What Is the Internal Precision of Numpy.Float128

What is the internal precision of numpy.float128?

It's quite recommended to use longdouble instead of float128, since it's quite a mess, ATM. Python will cast it to float64 during initialization.

Inside numpy, it can be a double or a long double. It's defined in npy_common.h and depends of your platform. I don't know if you can include it out-of-the-box into your source code.

If you don't need performance in this part of your algorithm, a safer way could be to export it to a string and use strold afterwards.

Why does numpy's float128 only have 63 bits mantissa?

Reading the docs:

np.longdouble is padded to the system default; np.float96 and
np.float128 are provided for users who want specific padding.
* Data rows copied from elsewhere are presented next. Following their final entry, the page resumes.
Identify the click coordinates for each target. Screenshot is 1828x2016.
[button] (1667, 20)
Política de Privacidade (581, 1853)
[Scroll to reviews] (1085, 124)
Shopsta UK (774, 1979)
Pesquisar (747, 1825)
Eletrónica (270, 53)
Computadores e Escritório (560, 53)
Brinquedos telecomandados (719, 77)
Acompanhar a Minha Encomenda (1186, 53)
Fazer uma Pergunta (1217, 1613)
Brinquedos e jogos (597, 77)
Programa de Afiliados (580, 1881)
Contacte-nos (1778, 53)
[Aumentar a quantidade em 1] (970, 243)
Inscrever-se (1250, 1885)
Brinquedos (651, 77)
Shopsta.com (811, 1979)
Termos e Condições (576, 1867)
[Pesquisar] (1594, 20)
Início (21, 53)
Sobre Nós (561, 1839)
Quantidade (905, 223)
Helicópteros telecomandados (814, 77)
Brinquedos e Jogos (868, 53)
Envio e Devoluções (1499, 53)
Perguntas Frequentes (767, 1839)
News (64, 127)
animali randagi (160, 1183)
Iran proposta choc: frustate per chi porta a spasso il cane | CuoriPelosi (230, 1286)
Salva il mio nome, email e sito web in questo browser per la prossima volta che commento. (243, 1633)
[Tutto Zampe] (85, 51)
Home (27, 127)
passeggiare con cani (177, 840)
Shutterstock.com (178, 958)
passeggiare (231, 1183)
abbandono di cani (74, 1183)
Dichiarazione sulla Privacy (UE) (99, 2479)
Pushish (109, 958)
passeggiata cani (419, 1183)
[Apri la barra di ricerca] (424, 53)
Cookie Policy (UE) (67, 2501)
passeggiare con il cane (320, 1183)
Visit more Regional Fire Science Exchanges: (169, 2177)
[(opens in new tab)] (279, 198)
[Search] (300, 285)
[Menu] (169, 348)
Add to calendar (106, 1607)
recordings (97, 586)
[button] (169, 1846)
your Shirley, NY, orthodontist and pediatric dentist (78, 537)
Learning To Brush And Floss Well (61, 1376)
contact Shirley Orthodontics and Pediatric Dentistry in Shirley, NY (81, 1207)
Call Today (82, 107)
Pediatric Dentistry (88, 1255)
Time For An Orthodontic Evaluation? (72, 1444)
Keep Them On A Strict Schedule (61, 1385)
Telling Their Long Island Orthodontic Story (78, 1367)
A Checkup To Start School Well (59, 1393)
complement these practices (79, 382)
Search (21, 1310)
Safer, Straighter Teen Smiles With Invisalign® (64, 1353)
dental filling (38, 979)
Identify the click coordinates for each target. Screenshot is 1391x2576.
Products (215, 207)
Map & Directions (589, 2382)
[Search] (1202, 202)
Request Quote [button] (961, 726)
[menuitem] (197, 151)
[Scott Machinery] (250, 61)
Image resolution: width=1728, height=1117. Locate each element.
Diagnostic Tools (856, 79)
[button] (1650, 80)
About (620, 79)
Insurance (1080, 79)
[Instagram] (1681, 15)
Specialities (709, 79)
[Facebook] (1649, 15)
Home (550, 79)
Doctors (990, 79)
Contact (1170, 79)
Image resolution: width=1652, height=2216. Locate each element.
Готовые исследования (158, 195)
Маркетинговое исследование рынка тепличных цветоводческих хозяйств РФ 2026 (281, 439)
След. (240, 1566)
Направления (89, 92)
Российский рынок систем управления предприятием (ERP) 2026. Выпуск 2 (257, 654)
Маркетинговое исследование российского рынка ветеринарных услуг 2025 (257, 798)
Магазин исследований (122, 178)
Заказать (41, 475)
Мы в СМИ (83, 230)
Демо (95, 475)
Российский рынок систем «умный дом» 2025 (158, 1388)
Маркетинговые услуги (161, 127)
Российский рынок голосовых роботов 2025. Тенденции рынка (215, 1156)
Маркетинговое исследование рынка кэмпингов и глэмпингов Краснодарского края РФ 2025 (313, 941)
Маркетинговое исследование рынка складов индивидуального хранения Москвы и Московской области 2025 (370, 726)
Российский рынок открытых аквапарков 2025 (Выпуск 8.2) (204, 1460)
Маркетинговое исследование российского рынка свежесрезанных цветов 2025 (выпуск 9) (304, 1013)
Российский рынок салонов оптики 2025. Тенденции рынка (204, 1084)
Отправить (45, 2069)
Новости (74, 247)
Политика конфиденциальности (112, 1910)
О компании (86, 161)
In spite
of the names, np.float96 and np.float128 provide only as much
precision as np.longdouble, that is, 80 bits on most x86 machines and
64 bits in standard Windows builds.

So it appears it isn't going to actually use all those bits. I suppose, it doesn't account for the missing two bits, 15 + 63 = 78 if we assume 80 bits on x86 architecture (what I have as well).

How many digits can float8, float16, float32, float64, and float128 contain?

This is not as simple as usually expected. For accuracy of mantissa, there generally are two values:

  1. Given a value in decimal representation, how many decimal digits can be guaranteedly preserved if converted from decimal to a selected binary format and back (with default rounding).

  2. Given a value in binary format, how many decimal digits are needed if value is converted to decimal format and back to original binary format (again, with default rounding) to get the original value unchanged.

In both cases, decimal representation is treated as independent of used exponent, without leading and trailing zeros (for example, all of 0.0123e4, 1.23e2, 1.2300e2, 123, 123.0, 123000.000e-3 are 3 digits).

For 32-bit binary float, these two sizes are 6 and 9 decimal digits, respectively. In C <float.h>, these are FLT_DIG and FLT_DECIMAL_DIG. (This is weird that 32-bit float keeps 7 decimal digits for total most of all numbers, but there are exceptions.)
In C++, look at std::numeric_limits<float>::digits10 and std::numeric_limits<float>::max_digits10, respectively.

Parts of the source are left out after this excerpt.